Sintesi dello
svolgimento dei fatti.
Il convenuto, nella sua qualità di insegnante di educazione fisica
presso una scuola media della Provincia di Trento, durante le ore di
lezione aveva commesso a danno di alcune studentesse reiterati atti di
violenza sessuale, aggravata dall’età della vittima inferiore a 14
anni, con violenza ed abuso della sua qualità di insegnante.
Con sentenza del 7.5.2009, il G.U.P. del Tribunale di Trento condanna
l’insegnante alla pena di anni uno e mesi quattro di reclusione per il
reato di violenza sessuale (art. 609-bis c.p.) continuata (art. 81
c.p.) ed aggravata dall’età delle vittime inferiore a 14 anni
(art. 609-ter c.p.) e dall’aver commesso il fatto abusando della
propria autorità di insegnante.
Successivamente, la Provincia Autonoma di Trento, a seguito di
procedimento disciplinare, commina all’insegnante la sanzione del
licenziamento senza
preavviso.
Per la Procura regionale della Corte dei conti la condotta
dell’insegnante era stata anche causa di danni patrimoniali – il
compimento degli atti di violenza sessuale nel corso dell’orario di
lavoro aveva interrotto (istantaneamente ma con effetti permanenti) il
sinallagma contrattuale tra la retribuzione e la prestazione lavorativa
– e di danni non patrimoniali all’immagine per l’amministrazione
scolastica.
Sintesi delle motivazioni della sentenza.

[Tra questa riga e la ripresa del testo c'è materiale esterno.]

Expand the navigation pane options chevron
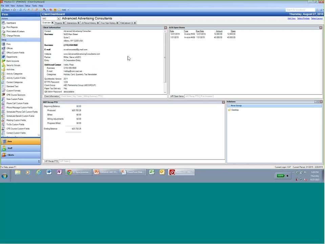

Va rigettata la domanda di risarcimento del danno all’immagine, poiché
presupposto imprescindibile dell’azione di responsabilità
amministrativa per danno all’immagine è una sentenza penale
irrevocabile di condanna per uno dei delitti dei pubblici ufficiali
contro la pubblica amministrazione, mentre nella concreta fattispecie
risulta una sentenza irrevocabile ma per un reato comune di violenza
sessuale, benché aggravato dall’abuso della qualità di pubblico
ufficiale (di insegnante).
Nella fattispecie, certamente lede in modo diretto il funzionamento e
l’immagine della p.a. la violenza sessuale consumata con concussione o
abuso di ufficio (l’insegnante che abusa della sua qualità per
costringere delle alunne a subire una violenza sessuale); mentre non vi
è diretta incidenza sul funzionamento e l’immagine della p.a. nel
caso di violenza sessuale comune, semplicemente aggravata dalla qualità
di pubblico ufficiale (l’insegnante di ginnastica che, violando i suoi
doveri di ufficio, approfitta dell’occasione fornita dalle lezioni per
toccare delle alunne), caso in cui non si ha un anomalo esercizio della
funzione pubblica ma un reato del dipendente pubblico, al limite
agevolato o aggravato da tale qualità.
Va rigettata la domanda di risarcimento del danno patrimoniale, poiché
il reato contestato è stato commesso in modo istantaneo e comunque
senza interruzione della normale attività lavorativa di insegnamento,
onde non vi è stata sottrazione di energie lavorative all’ente; in
altri termini, la violazione dei doveri di ufficio ha determinato una
prestazione inesatta e danni a terzi ma non danno diretto all’ente, e
quindi rileva a fini disciplinari e penali, ma non risarcitori.